Here comes the political meme blizzard

From the US primaries to the New Zealand election campaign, the battle of the memes is something to take very seriously, writes Sarah Austen-Smith.

Simon Bridges is single-handedly killing every last Māui dolphin. Jacinda Ardern is personally stealing from you to pay for her promises. In the wild west of political memes, almost nothing is off-limits.

From the official output of party accounts (most recently in National’s “What to do with criminals” social media post) to the non-endorsed support accounts and everything in between, the unstoppable meme machine has become a staple part of the political contest. The fight for relevance might still be fought with photo ops, media statements and gotcha politics, but much of the campaign will play out – even perhaps be won or lost – online.

Meme generation has become the latest cash cow in political consulting. Creative and digital agency Topham Guerin, led by former Young Nats Sean Topham and Ben Guerin, is our homegrown example. The pair got their start on John Key’s flag campaign back in 2016 and went on to work on Bill English’s election bid in 2017.


See also: An illustrated guide to New Zealand politics meme pages 


In neither of this campaigns did they taste victory, but they’ve smashed it internationally, running meme campaigns for Scott Morrison’s Australian Liberal Party and the British Conservative Party of Boris Johnson. Their approach, which involves schooling party hierarchies on the power of boomer memes, disciplined social strategy and campaigning at pace, has become so acclaimed that it would hardly be a surprise to see them landing an audience with the Trump campaign this year.
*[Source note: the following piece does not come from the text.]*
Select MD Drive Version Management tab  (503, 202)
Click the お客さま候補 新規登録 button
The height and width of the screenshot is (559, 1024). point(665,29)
In the US there’s stiff competition: they’d be up against outfits like Meme 2020 of Jerry Media fame, the Class-A bullshitters behind the Fyre Festival. Most recently you might have seen Meme 2020 in the news as the agency behind Democratic presidential wannabe Michael Bloomberg’s Instagram meme blitz, which helped propel him into the democratic debates.

And while, as the US heads into Super Tuesday, we’ll likely be reminded that there is an ocean between a meme strategy that rivals Donald Trump and a performance at a podium that would do the same, the lesson is the same: Politicians will live and die by their paid digital campaigns this election season.

Ben Guerin generously spilled the beans, espousing the virtues of his agency’s social strategies in this video in July last year. And while our political parties can’t quite afford the hourly rates these meme makers charge, the Topham Guerin formula is still playing out here and is worth interrogating.

We know political meme pages aren’t run by a bunch of larrikins. They’re an organised and essential part of every party’s political strategy. That’s not outrageous in and of itself, but it says a lot about where political communication is headed and why we should give a damn.

At essence, boomer memes, and all the regressive, sometimes sexist shit that comes with them, is nothing new. It’s just weaponising that weird uncle who used to email lame jokes to your entire family.

An important part of it is targeting. Where in the past you would be exposed to messages not intended for you, online you’ll never see them. That makes it harder to get a handle on the size of a campaign, on its conditioning of specific audiences, and at worst it makes it close to impossible to have conversations and debate that challenge, moderate and correct bullshit.

So raise a miserable glass to Marshall McLuhan because he nailed it. The medium is the message. And the medium is a cashed-up meme machine, designed to proliferate a message it deems worthy of our attention.

We caught a glimpse of what’s to come last year, when Julie Anne Genter announced a plan to make clean cars cheaper. The National Party had been meme attacking everything, but by rehashing the paid strategy Topham Guerin used to decisively undermine Australian Labor’s policy for new vehicle emissions standards, it struck a chord with the (targeted) public.

Sure, the National Party was taken to task by the Advertising Standards Authority for misleading people – but who cares? Certainly not National. So what if it’s not true – the targeted campaign has done its work.

The ASA has upheld a number of complaints against the National Party’s paid social media posts, to little fanfare.

So how do you make a case for something as important as climate change in the face of a tsunami of shit like this? If you’re me, you leave politics, weep for a couple of months, and then start writing.

If memes are a kind of cultural inheritance, passed through the hands of hacks and delivered to private Facebook groups everywhere, we have to start asking: what the hell are we inheriting?

Supporter-run pages like the National Party Meme Working Group and Backing the Kiwi Meme are churning out often identical content in a smug race to the bottom.

None of this is to say that memes are intrinsically bad. They can engage more people in debate, give people a voice in the face of censorship and punch up with savvy political satire. But as a weapon in democratic elections, memes can be a vehicle for misinformation, breaking down trust in our institutions, in information and in each other. For all that their ostensible intent might be jokey, in 2020 we need to take them seriously.

Sarah Austen-Smith is a Beehive escapee, having most recently worked as a communications adviser in the office of the prime minister.